Picking Up the Pace of Shopper-Centricity
The pace of implementation of the new beyond-category-management business model, Shopper-Centric Retailing, and its core Shopper Solutions Planning process, is evolving more slowly than desired, and yet similar to the pace of change when we introduced category management in the United States in 1990, with our final retailer client adopting that model a full 16 years later. The magnitude of change was quite significant then, as it is now.
Similar to the results of the recent Winston Weber & Associates, Deloitte and Food Marketing Institute survey that revealed that 100% of those surveyed believe the retail industry must move beyond category management for clearly defined reasons, reaction from 100% of the retailers and CPG manufacturers we’ve talked to since the survey agree with the fact that the Shopper-Centric Retailing business model, with its core Shopper Solutions Planning process, aligns perfectly with the importance of focusing on shopper solutions and enhancement of the shopping experience. Everyone has told us our thinking is spot-on.
That being said, on a day-to-day basis, there’s simply too much focus on categories in the current category management approach and what we’ve seen from the work being done by several third-party analytic providers. Almost everyone continues to be focused on the narrowness of categories, when today, traditional definitions of categories no longer dictate the shopping journey, with shoppers wanting solutions tailored to their lifestyles.

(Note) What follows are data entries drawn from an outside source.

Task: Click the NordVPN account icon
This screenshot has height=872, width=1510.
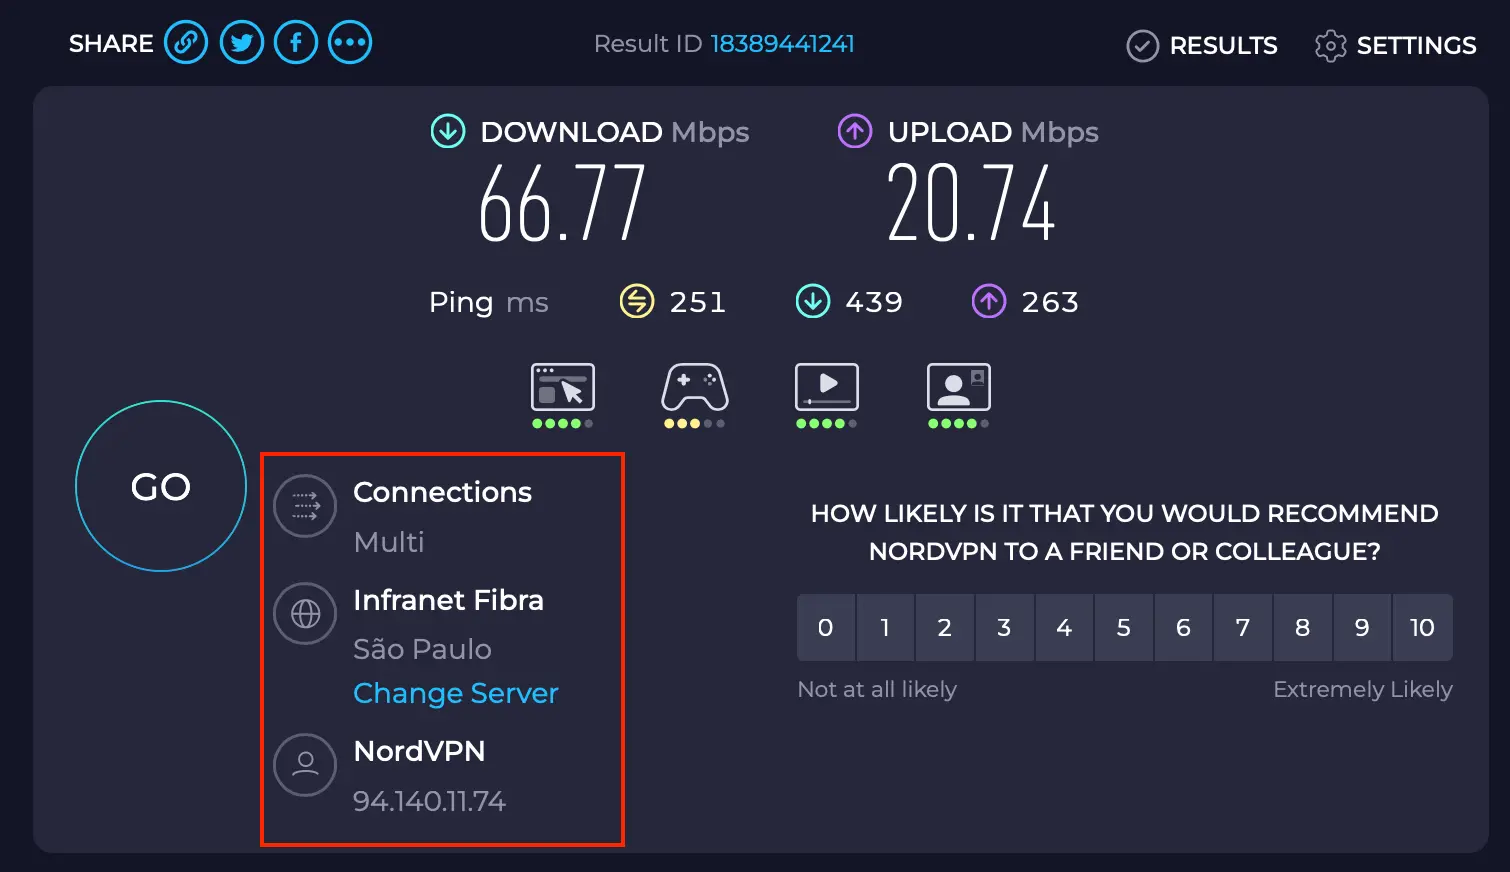Action: point(305,765)
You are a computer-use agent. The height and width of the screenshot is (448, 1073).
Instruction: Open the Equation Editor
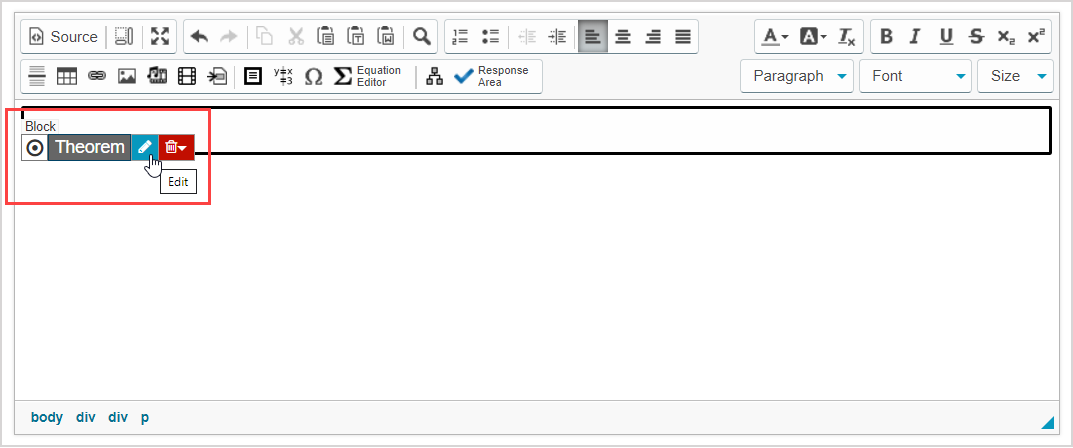pos(367,76)

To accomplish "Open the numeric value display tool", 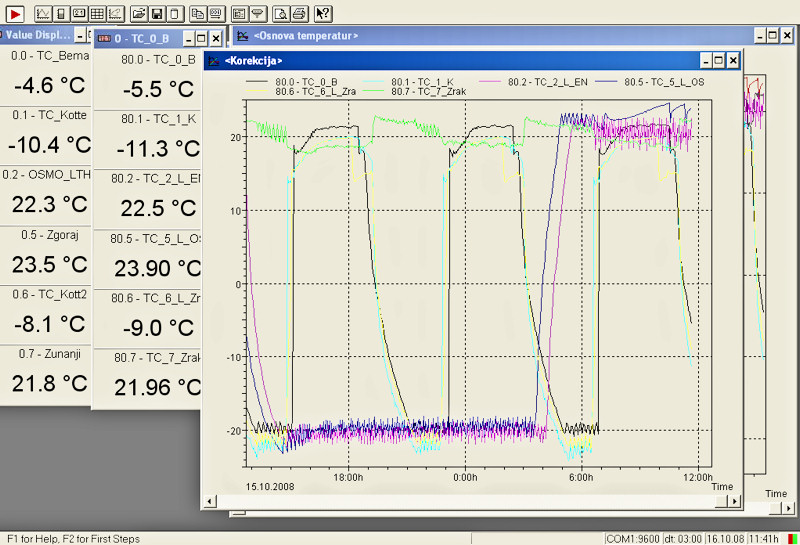I will click(79, 14).
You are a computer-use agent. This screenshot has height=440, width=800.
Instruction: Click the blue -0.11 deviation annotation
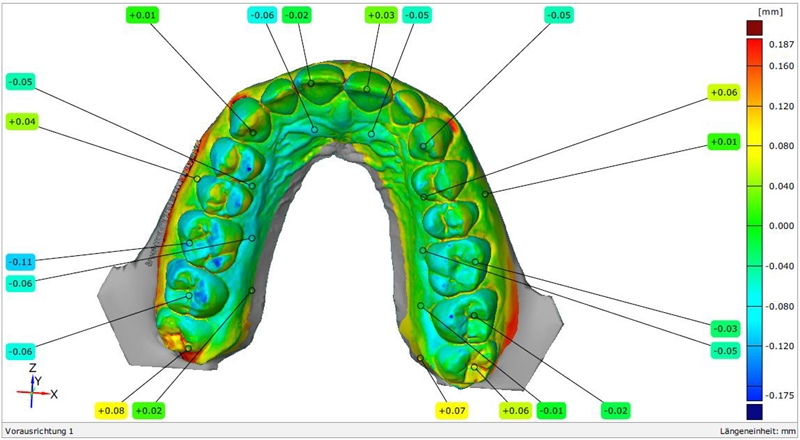point(22,261)
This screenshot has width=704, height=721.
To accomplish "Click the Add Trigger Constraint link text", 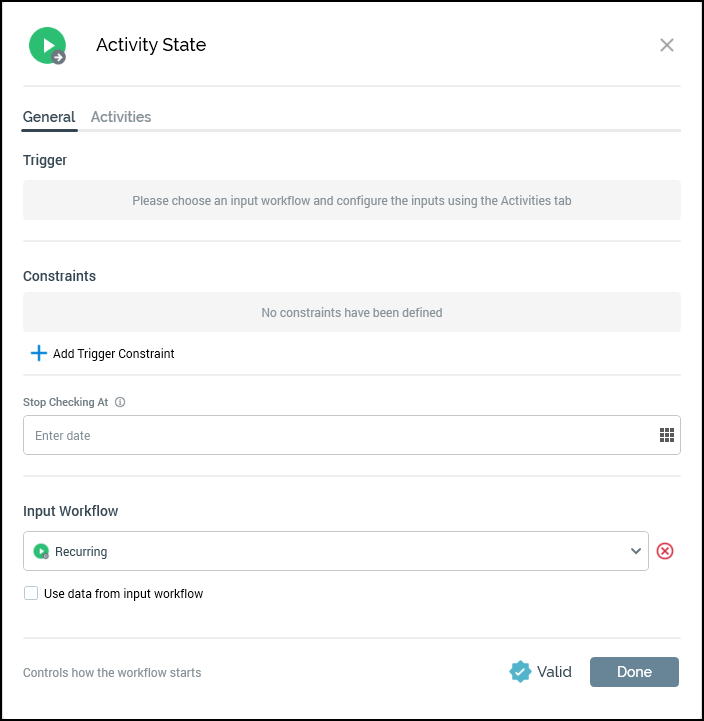I will (113, 353).
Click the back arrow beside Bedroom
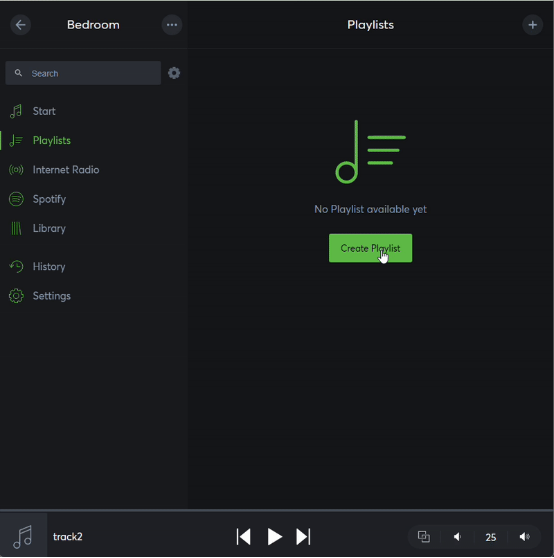The width and height of the screenshot is (554, 558). click(x=20, y=25)
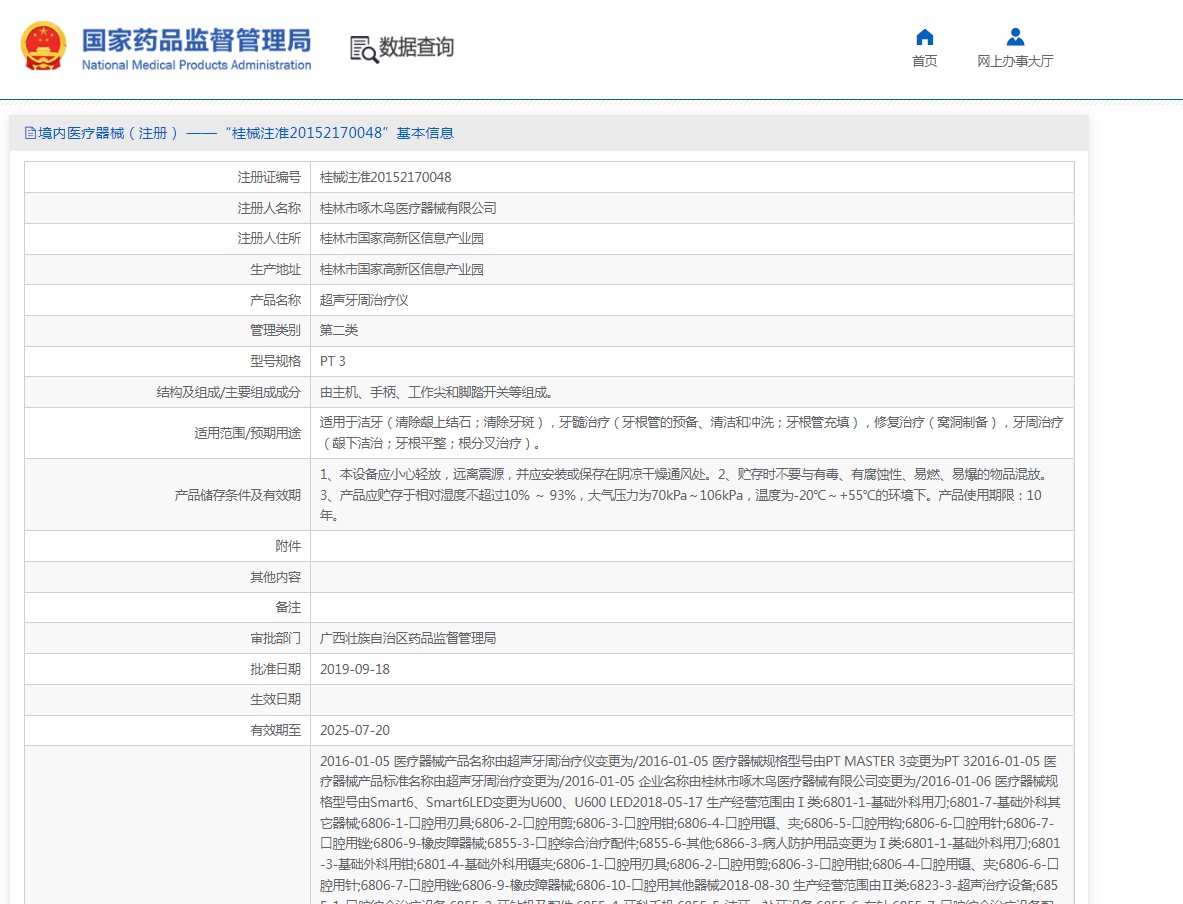Viewport: 1183px width, 904px height.
Task: Open the 首页 link
Action: pyautogui.click(x=924, y=61)
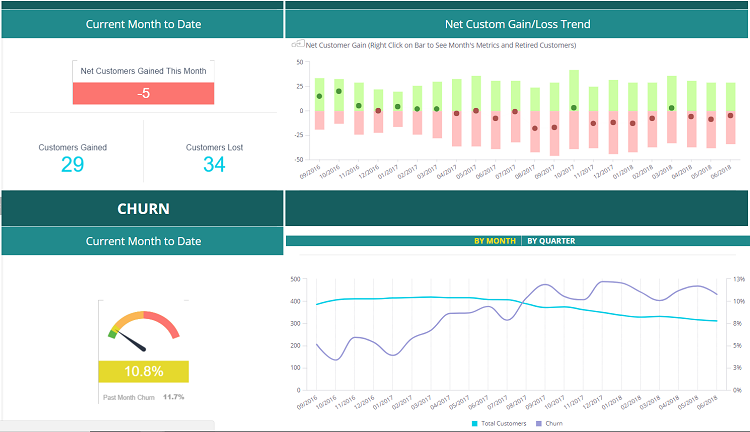This screenshot has width=750, height=432.
Task: Click the yellow 10.8% churn value box
Action: (x=143, y=371)
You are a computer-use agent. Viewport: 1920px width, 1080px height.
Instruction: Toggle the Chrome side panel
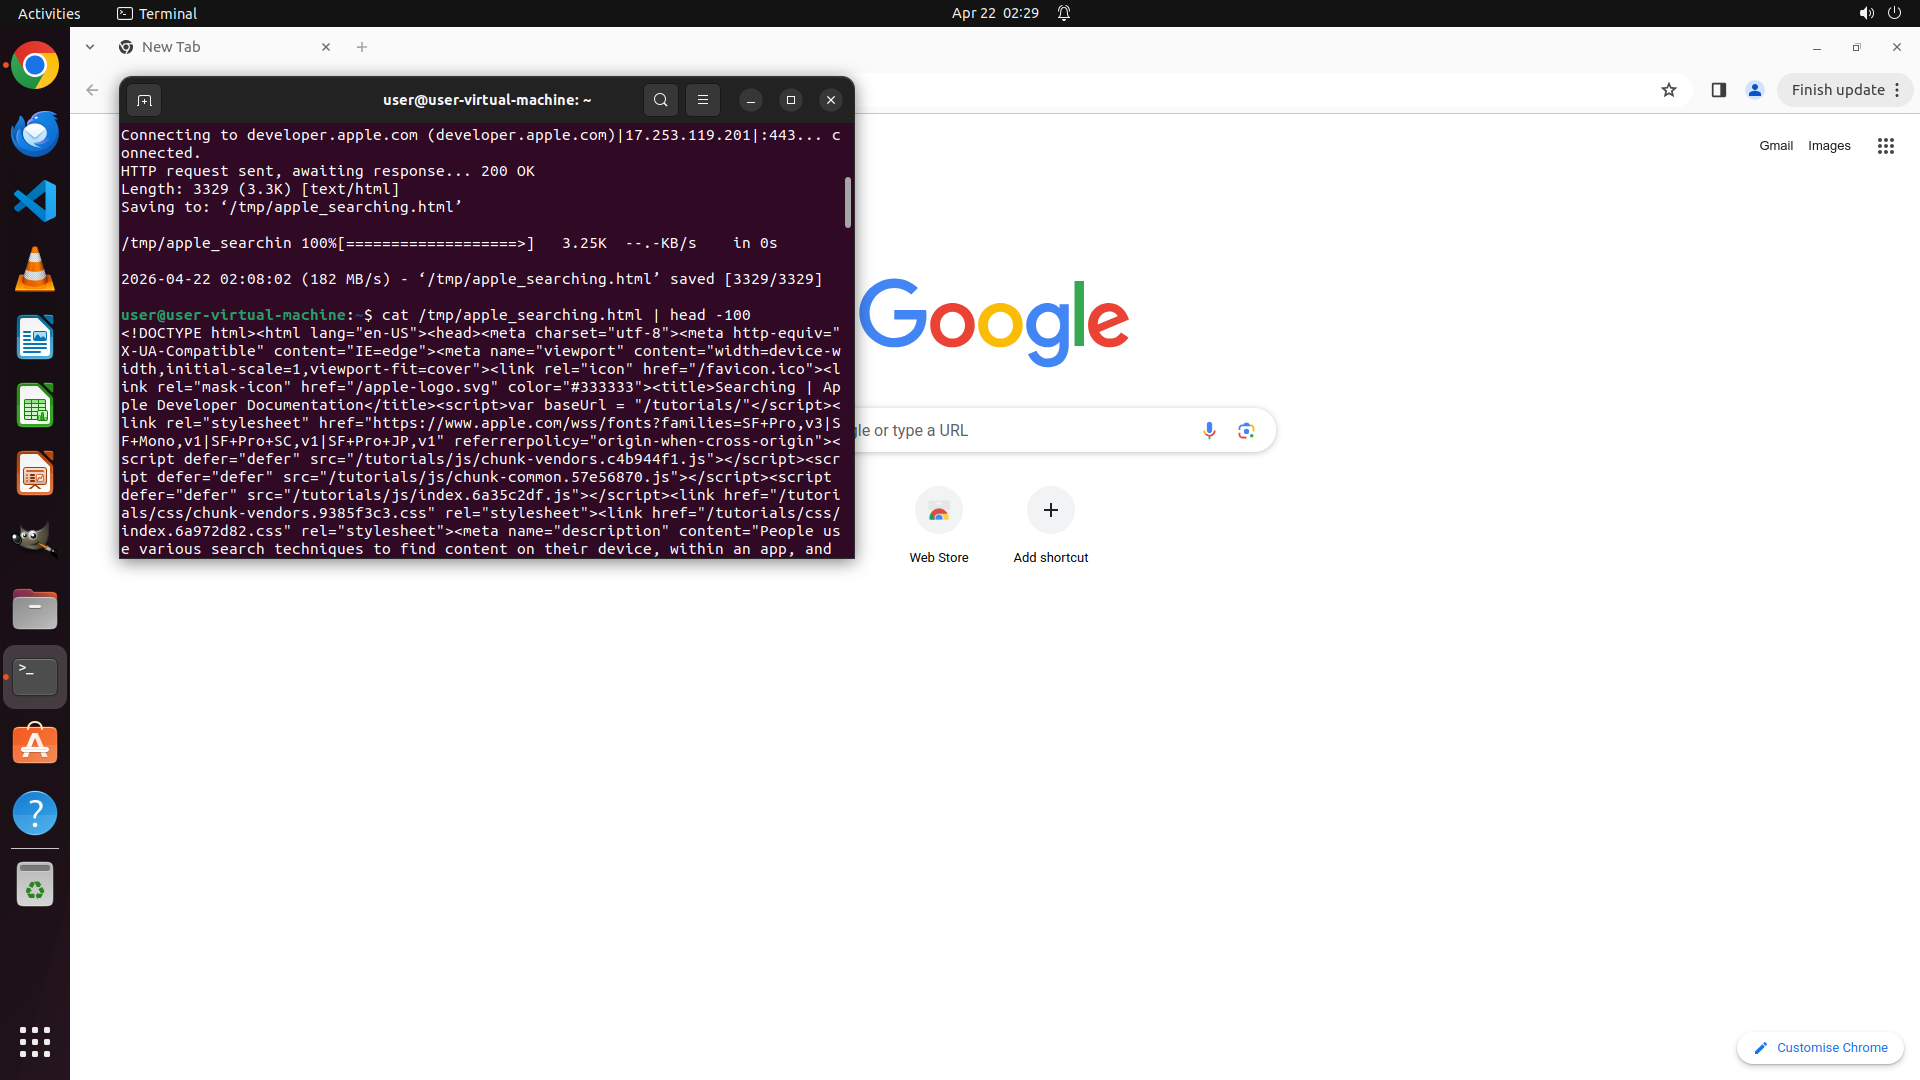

The lack of a solutions focus is difficult to comprehend, and should be addressed by every retailer as soon as possible. Perhaps it’s so different from how the industry has traditionally approached the topic that it’s more difficult for it to gain traction. A solutions-planning focus should be a priority.
Why has the pace of change to the new Shopper-Centric Retailing business model not been faster? Simply put, the retail industry is in one of its most disruptive periods in history. We’re caught in a mass of retailer priorities. Whether it’s the implementation of new AI disruptive technologies, omnichannel initiatives, store remodels, click-and-collect, or curbside pickup, we’re being told that Shopper-Centric Retailing, which itself is a major change, “cannot fit into our priorities at this time.” For example, one major multibanner retailer told us early in the year: “You are two years ahead of us. We will not be able to consider implementation until late 2020 or 2021.”
Despite the aforementioned barriers, retailers that have implemented or are at stages of implementation represent approximately $20 billion in sales revenue. The level of retailer satisfaction is extremely high.
Learnings to Date
What have we learned to date? On average, implementation takes a minimum of 24 months. This takes into consideration that retailers must manage their businesses while changing their businesses. We find that it has been necessary to upgrade organization structures and re-engineer business processes before designing and implementing the Shopper Solutions Planning process. Each retailer has changed titles of category managers to customer solutions managers, consolidated consumer/shopper insights and category analytic capabilities into one consolidated analytic group, and realigned merchandising to focus on solutions and the shopping experience.
One retailer implemented the new senior position that better aligns merchandising and shopper-centric priorities; this has been so successful that the retailer has added a second such position. The proposed restructuring of the store is viewed as longer-term by these retailers.
CPG manufacturers have given Shopper Solutions Planning an overwhelmingly favorable response.
The Situational Assessment Model has proved to be an essential first step, as it guides a retailer’s thinking relative to its future state, the pace at which change should be made and how change can be successfully implemented. This focuses on those areas of the organization that align with the future-state shopper-centric benchmarks as defined in the Shopper-Centric Retailing business model. There are 67 assessment benchmarks that accurately define the roadmap to the future.
Looking ahead, we expect more retailers to move beyond category management to Shopper-Centric Retailing and its Shopper Solutions Planning process in 2020 and beyond. Several have already committed to initial meetings in early 2020. We expect the pace of change to improve as retailers work through their many priority initiatives. Whatever the case, the fact that all retailers must focus on the solutions that shoppers are seeking and enhancement of the shopping experience bodes well for the future of the new Shopper-Centric Retailing business model. There’s no question that it’s the future.